17. Rotationsrheometer according to claim 16, characterized in that the stator (2) has a closable insertion opening for the test medium (6).

18. Rotationsrheometer according to one of claims 1 to 17, characterized in that for stabilizing the position of the rotor (1) relative to the stator (2) in the longitudinal direction of the stator (B) on the rotor (1) and on the stator (2) oppositely interacting permanent magnets (4) and soft iron parts (10) are arranged, which stabilize the longitudinal position of the rotor (1) relative to the stator axis (B) without contact.

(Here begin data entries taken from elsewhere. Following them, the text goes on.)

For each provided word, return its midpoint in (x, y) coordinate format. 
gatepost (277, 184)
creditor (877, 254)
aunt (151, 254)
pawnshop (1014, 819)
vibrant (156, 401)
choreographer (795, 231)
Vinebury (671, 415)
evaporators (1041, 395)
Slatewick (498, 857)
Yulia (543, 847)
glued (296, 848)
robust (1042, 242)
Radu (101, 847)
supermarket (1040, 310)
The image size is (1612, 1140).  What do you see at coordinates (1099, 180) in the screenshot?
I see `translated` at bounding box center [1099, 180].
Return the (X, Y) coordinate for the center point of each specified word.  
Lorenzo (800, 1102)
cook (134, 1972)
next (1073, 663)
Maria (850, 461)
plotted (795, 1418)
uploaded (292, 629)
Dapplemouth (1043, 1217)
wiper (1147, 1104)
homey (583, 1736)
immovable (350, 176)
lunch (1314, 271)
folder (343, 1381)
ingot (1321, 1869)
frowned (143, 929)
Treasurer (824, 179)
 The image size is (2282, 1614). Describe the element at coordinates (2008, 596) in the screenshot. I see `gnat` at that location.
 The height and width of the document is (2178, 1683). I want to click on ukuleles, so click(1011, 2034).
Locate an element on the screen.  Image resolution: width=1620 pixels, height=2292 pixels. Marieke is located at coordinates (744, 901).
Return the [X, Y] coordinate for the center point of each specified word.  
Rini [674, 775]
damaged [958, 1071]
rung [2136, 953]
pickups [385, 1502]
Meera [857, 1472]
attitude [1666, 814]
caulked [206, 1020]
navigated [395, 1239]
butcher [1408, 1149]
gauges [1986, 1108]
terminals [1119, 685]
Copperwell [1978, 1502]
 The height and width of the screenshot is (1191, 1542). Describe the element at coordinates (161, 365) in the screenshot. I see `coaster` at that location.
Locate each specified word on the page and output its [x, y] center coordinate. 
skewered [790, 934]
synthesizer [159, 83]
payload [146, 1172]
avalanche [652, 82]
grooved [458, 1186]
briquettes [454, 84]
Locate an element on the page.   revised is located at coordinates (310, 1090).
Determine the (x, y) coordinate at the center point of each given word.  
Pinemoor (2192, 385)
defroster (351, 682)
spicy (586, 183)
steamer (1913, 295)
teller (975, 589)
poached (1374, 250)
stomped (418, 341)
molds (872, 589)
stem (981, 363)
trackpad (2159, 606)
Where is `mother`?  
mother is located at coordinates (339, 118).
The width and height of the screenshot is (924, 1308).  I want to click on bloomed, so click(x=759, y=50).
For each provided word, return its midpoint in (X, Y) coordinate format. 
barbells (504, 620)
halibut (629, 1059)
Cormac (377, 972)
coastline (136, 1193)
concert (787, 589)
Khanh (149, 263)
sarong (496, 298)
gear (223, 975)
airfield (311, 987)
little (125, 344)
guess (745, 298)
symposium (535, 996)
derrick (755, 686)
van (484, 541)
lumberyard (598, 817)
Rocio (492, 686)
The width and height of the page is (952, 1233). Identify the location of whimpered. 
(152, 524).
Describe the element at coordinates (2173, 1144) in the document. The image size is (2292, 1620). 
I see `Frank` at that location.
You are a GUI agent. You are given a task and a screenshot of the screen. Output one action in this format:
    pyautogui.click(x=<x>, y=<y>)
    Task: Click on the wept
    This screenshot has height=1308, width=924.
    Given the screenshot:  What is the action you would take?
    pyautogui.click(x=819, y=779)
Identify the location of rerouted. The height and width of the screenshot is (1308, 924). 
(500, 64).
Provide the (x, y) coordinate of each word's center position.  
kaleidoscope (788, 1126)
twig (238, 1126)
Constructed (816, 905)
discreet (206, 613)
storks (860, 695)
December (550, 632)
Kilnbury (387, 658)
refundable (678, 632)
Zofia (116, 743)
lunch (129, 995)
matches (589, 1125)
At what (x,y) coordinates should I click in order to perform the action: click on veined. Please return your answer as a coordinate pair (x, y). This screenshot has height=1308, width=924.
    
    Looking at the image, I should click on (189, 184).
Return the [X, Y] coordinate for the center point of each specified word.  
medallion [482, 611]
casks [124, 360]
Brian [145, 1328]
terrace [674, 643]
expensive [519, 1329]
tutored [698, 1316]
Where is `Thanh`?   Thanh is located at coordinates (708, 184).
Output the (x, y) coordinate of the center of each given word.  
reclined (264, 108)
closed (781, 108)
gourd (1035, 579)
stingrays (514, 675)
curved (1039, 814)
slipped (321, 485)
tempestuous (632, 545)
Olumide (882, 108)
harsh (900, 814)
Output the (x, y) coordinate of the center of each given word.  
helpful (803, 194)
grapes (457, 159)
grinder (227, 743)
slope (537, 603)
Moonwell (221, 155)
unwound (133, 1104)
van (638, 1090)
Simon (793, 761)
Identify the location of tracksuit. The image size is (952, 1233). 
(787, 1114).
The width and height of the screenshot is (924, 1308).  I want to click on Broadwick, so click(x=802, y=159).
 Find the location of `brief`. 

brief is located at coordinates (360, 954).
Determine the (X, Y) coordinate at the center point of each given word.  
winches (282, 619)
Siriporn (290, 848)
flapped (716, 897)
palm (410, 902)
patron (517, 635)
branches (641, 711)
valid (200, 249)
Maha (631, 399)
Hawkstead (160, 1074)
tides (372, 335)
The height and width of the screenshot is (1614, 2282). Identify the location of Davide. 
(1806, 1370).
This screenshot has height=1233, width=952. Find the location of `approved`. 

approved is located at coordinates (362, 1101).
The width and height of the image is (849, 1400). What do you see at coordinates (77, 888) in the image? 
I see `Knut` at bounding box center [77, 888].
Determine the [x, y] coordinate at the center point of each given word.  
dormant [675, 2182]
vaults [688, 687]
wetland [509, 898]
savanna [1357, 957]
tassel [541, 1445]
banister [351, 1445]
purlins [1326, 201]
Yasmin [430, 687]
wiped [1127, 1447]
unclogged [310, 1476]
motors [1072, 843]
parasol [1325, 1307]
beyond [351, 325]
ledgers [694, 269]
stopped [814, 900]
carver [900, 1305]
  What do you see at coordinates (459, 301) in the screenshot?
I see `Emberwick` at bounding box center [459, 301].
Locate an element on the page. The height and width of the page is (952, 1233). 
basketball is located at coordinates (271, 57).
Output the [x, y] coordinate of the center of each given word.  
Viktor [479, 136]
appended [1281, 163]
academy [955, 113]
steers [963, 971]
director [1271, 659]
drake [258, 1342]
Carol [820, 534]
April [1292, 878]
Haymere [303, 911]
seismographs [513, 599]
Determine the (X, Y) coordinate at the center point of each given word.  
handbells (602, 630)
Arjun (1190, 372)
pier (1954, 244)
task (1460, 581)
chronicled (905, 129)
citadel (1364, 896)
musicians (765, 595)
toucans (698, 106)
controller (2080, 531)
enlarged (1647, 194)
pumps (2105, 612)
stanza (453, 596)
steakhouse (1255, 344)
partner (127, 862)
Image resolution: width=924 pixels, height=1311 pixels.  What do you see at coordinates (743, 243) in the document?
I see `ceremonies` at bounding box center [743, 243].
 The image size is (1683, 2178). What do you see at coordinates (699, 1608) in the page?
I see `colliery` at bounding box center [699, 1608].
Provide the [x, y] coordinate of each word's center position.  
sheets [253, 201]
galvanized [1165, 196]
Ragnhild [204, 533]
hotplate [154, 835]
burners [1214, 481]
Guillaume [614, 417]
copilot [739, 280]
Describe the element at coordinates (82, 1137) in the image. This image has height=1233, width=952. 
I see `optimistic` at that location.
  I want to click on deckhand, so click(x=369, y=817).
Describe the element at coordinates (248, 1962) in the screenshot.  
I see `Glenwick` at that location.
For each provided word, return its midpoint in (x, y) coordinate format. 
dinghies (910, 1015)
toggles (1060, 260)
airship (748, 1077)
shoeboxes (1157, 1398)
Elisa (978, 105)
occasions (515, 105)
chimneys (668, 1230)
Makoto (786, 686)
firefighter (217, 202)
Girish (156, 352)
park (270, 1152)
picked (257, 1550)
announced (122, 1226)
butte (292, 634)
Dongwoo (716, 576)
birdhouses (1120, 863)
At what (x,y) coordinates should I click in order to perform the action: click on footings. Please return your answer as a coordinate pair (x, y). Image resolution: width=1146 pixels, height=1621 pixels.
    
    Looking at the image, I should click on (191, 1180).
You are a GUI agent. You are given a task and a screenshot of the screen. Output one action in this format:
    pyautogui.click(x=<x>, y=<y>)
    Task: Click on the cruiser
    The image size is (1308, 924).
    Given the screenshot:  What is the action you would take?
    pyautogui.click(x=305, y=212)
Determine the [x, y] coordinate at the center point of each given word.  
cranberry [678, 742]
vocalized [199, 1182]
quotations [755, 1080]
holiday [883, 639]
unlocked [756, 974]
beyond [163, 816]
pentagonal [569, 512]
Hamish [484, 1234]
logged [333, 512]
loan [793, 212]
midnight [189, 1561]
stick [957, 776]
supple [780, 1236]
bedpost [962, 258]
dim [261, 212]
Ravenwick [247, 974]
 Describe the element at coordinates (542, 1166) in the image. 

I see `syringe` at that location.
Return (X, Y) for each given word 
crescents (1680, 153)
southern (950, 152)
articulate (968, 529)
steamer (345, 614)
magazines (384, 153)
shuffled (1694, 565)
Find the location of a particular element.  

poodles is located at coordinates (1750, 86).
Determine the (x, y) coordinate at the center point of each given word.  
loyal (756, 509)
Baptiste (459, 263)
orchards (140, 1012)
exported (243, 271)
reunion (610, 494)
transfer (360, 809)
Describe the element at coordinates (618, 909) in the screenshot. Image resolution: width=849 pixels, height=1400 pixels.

19. Rotationsrheometer according to one of claims 1 to 18, characterized in that in the measuring gap (15) during rotation of the rotor (1) for forming a hydrodynamic bearing sufficiently laminar, eddy current is formed.

20. rotational rheometer according to one of claims 1 to 19, characterized in that the rotor (1) and / or the stator (2) and / or about the rotor (1) rotated eddy current body (3) have high electrical conductivity and optionally off Cu, Pt, Ag or Au are made.

21. Rotationsrheometer according to one of claims 1 to 20, characterized in that in the stator (2) heating and / or cooling units for the test medium (6) are arranged.

22. rotational rheometer according to one of claims 1 to 21, characterized in that on the stator (2) and / or on the rotor (1) and / or within the measuring gap (15, 15 ') non-contact measuring units for measuring the rotational speed of the rotor ( 1) and / or the input rotational speed predetermined by the eddy current drive and optionally the temperature and / or the pressure and / or the density in the measuring gap (15) are arranged.

23. Rotationsrheometer according to one of claims 1 to 22, characterized in that the axis of rotation (C) of the eddy current body (3), preferably a pot, cage or a conductor loop (3), coaxial with the axis of rotation of the rotor (1).